The Bodrum Peninsula

Until the mid-20th century, the Bodrum Peninsula was little known, and its gorgeous coastline was home to fishermen and sponge divers. Then a bohemian set (artists, writers, and painters) discovered Bodrum and put the place on the map. Today, Bodrum is booming—a year-round getaway for Turks and foreigners alike. You’ll be in the center of the action in Bodrum town, the busiest spot on the peninsula, but a stay in one of the smaller villages nearby will reveal the region’s quieter charms and its landscape of tangerine orchards and stone windmills. The lovely, mysterious stone domes that dot the landscape are old water cisterns.

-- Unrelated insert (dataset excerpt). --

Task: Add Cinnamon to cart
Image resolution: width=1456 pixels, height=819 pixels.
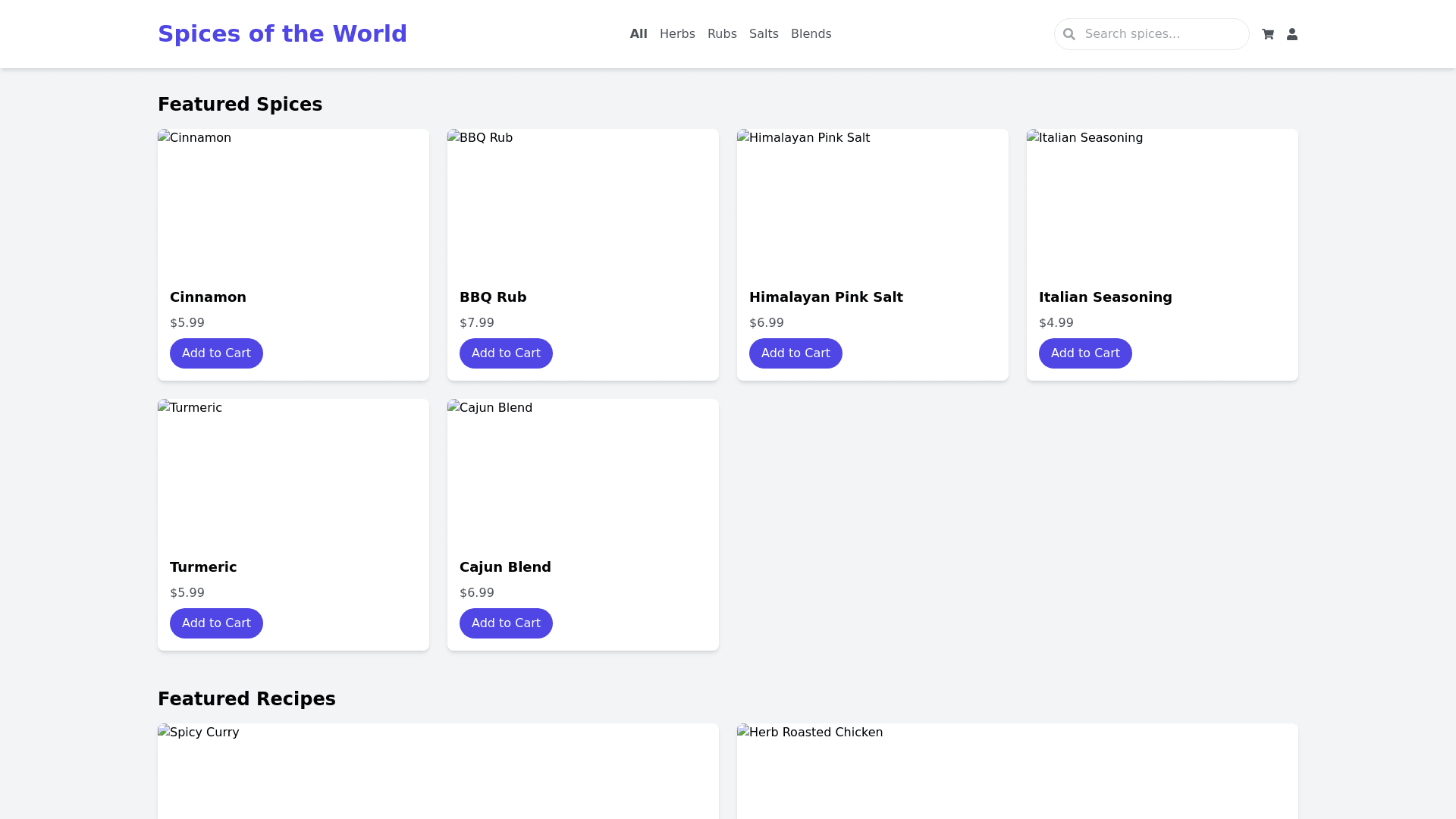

The area's numerous music festivals are an additional draw in the summer months. The Gümüşluk Classical Music Festival, held annually for more than a decade, brings both classical and jazz acts to the seaside village between July and August, with some concerts being held in historical settings. Turgutreis has its own classical music festival held around the same time, when Bodrum also hosts Turkey’s only ballet festival. The newer SunSplash festival in June brings international dance music acts to Bodrum's Aspat Beach.

Each municipality and its surrounding villages have their own style, charm, and ambience, so where you decide to stay will be based on your personal preferences. You can catch a dolmuş (minibus) to almost any town in the peninsula from the central Bodrum bus station (otogar) for 5 TL or less per person. You may have to return to Bodrum to transfer between other towns.